══ TEXT EXTRACT ══

The Jogja-NETPAC Asian Film Festival (JAFF) is an annual film festival held in Yogyakarta, Indonesia. The festival has partnered with the Network for the Promotion of Asian Cinema since its inaugural edition in 2006. It aims to introduce Asian cinema to a wider audience and provides a space for arts, culture and tourism.

The 17th Jogja-NETPAC Asian Film Festival was held from 26 November to 3 December 2022.

History
Several Indonesian filmmakers, Garin Nugroho, Ifa Isfansyah, Budi Irawanto, Yosep Anggi Noen, Ajish Dibyo, Dyna Herlina and Ismail Basbeth along with NETPAC curator Philip Cheah, initiated the festival.

The first edition of the festival was held from 7 to 12 August 2006, about three months after the 2006 Yogyakarta earthquake. Kompas noted that the inaugural edition marked the recovery of Yogyakarta post-earthquake. Meanwhile, Eric Sasono of Tempo noted that the festival created a new film market to develop the Asian cinema even further.

Programs
As of 2022, the Jogja-NETPAC Asian Film Festival is organized in various sections:
Main Competition: feature films compete for Hanoman Awards and NETPAC Award, the most prestigious awards of the festival.

═══

=== CHALLENGE 1 ===
In the JAFF text, shorten the paragraph that starts with "The first edition of the festival" and keep its main facts.
=== CHALLENGE 2 ===
Repeat word for word the part of the JAFF text that begins at the words "The Jogja-NETPAC Asian Film Festival (JAFF)" and stops after "initiated the festival.".

══ DATA ══

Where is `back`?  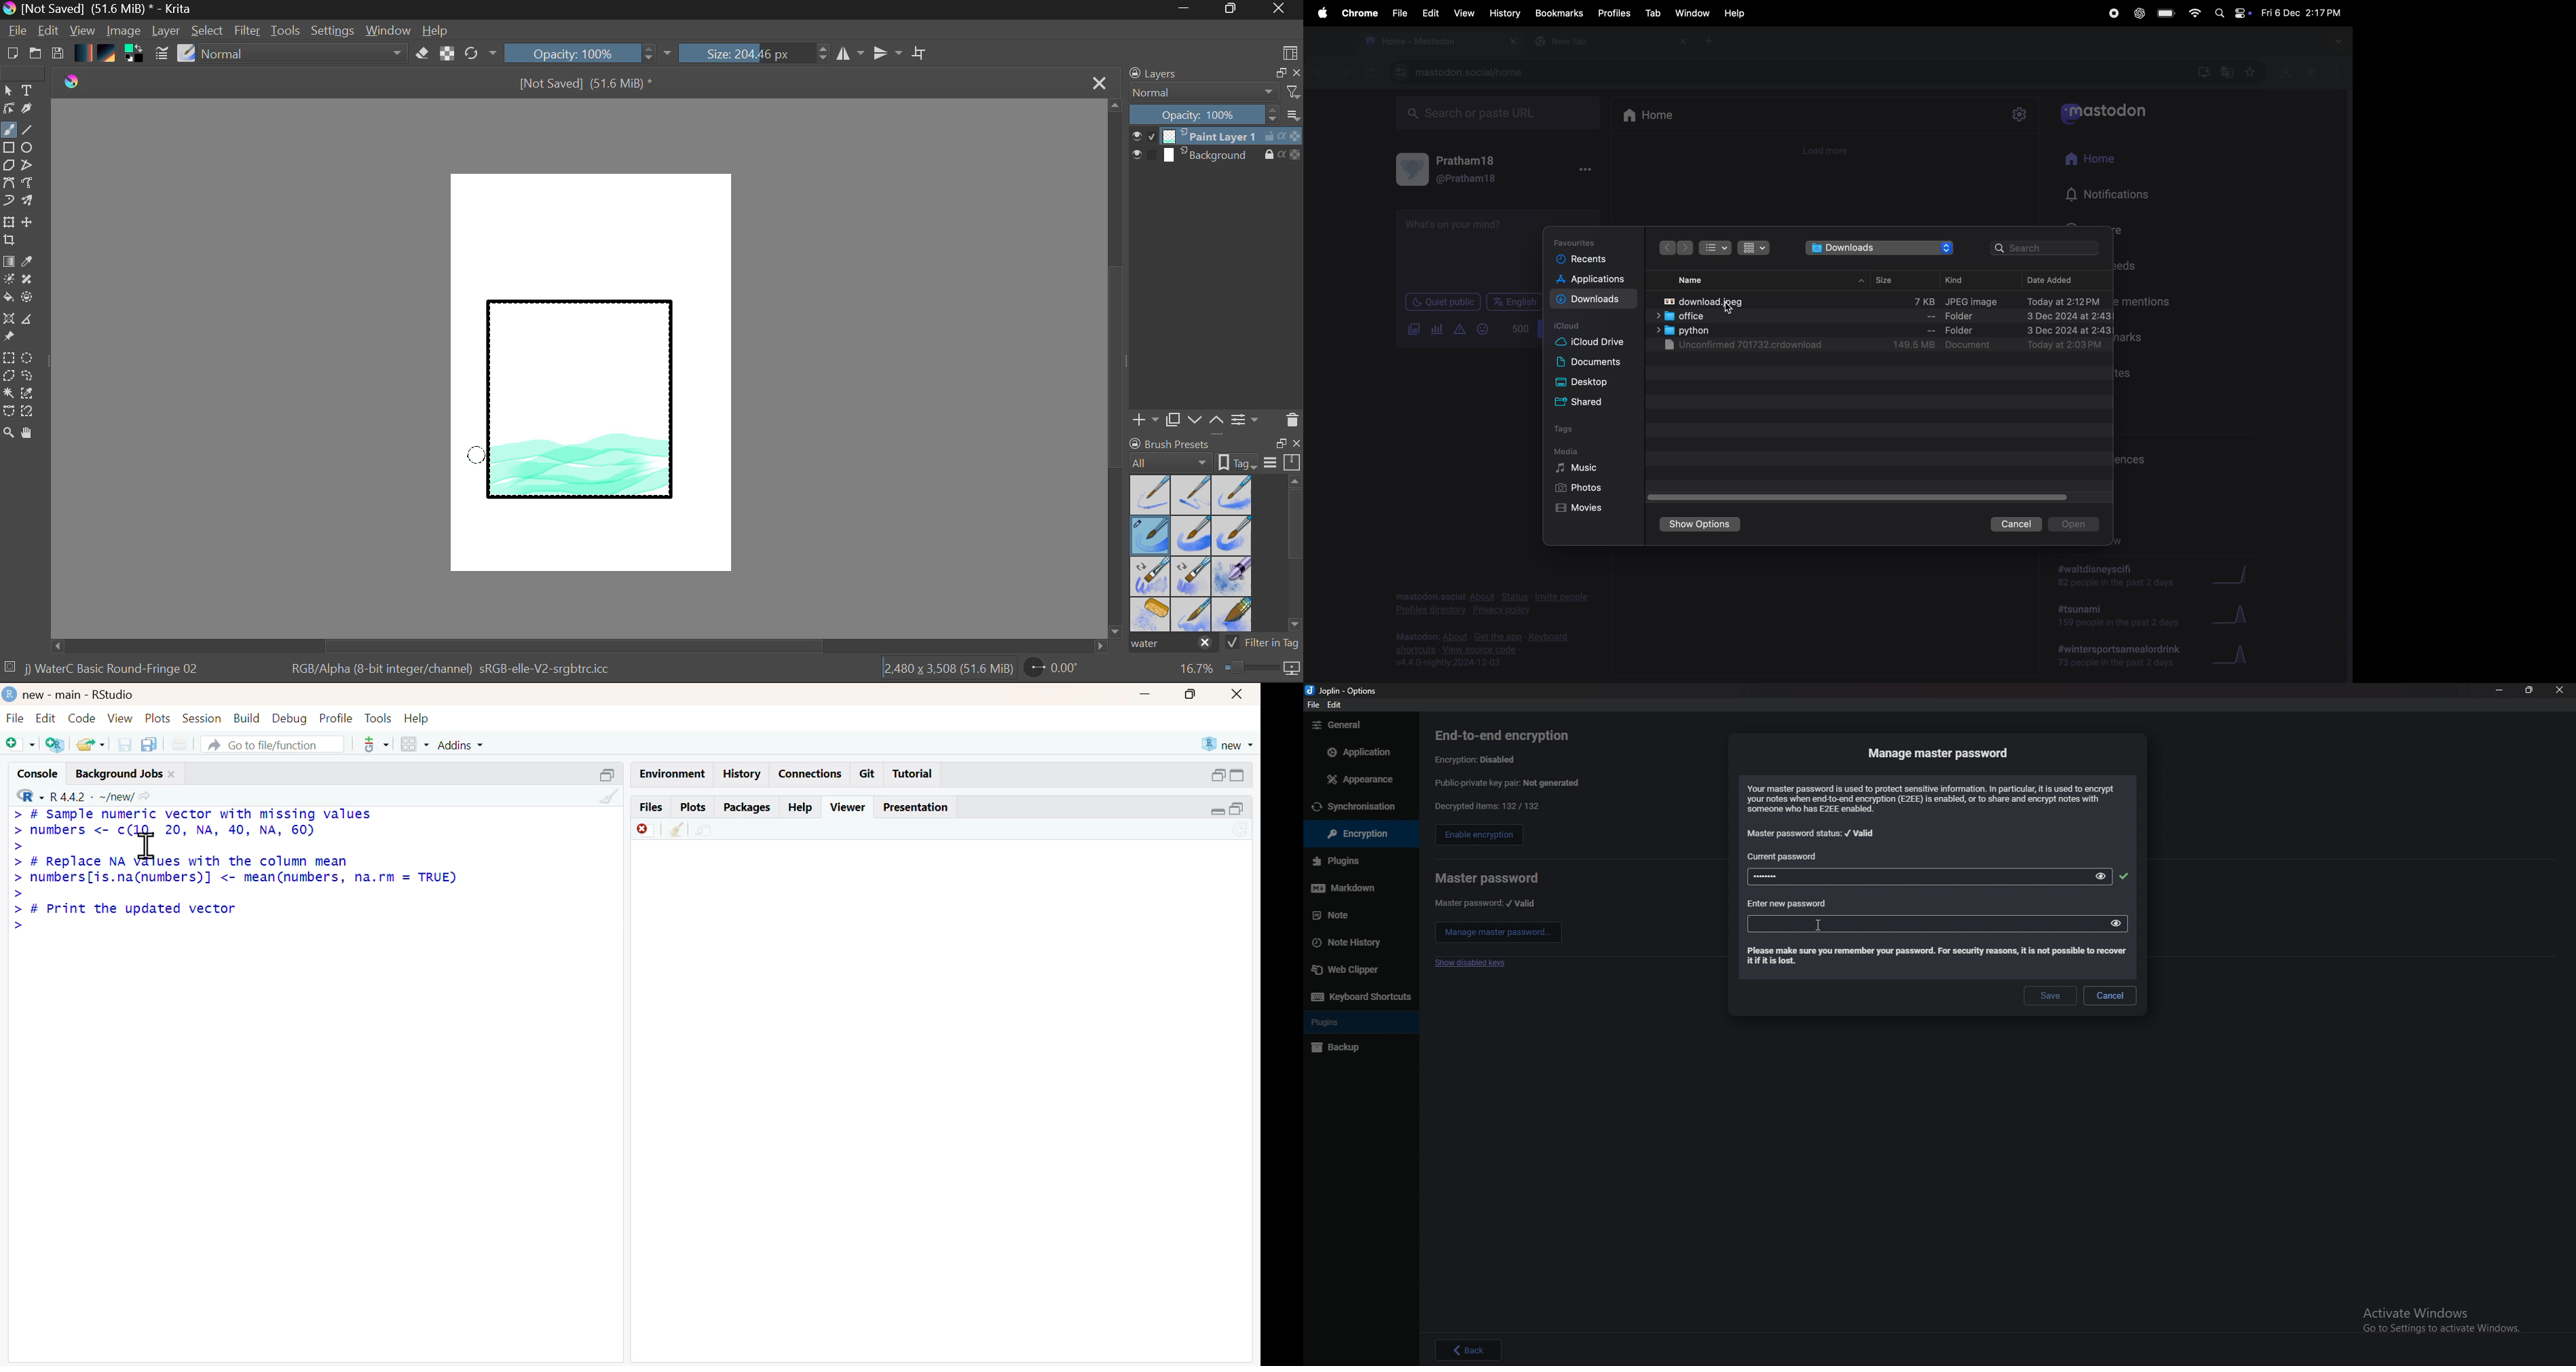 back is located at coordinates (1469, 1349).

═══

=== REPLY 1 ===
The festival's first edition ran from 7 to 12 August 2006, about three months after the 2006 Yogyakarta earthquake. Kompas saw it as a sign of Yogyakarta's recovery, and Tempo's Eric Sasono said it created a new film market to develop Asian cinema further.

=== REPLY 2 ===
The Jogja-NETPAC Asian Film Festival (JAFF) is an annual film festival held in Yogyakarta, Indonesia. The festival has partnered with the Network for the Promotion of Asian Cinema since its inaugural edition in 2006. It aims to introduce Asian cinema to a wider audience and provides a space for arts, culture and tourism.

The 17th Jogja-NETPAC Asian Film Festival was held from 26 November to 3 December 2022.

History
Several Indonesian filmmakers, Garin Nugroho, Ifa Isfansyah, Budi Irawanto, Yosep Anggi Noen, Ajish Dibyo, Dyna Herlina and Ismail Basbeth along with NETPAC curator Philip Cheah, initiated the festival.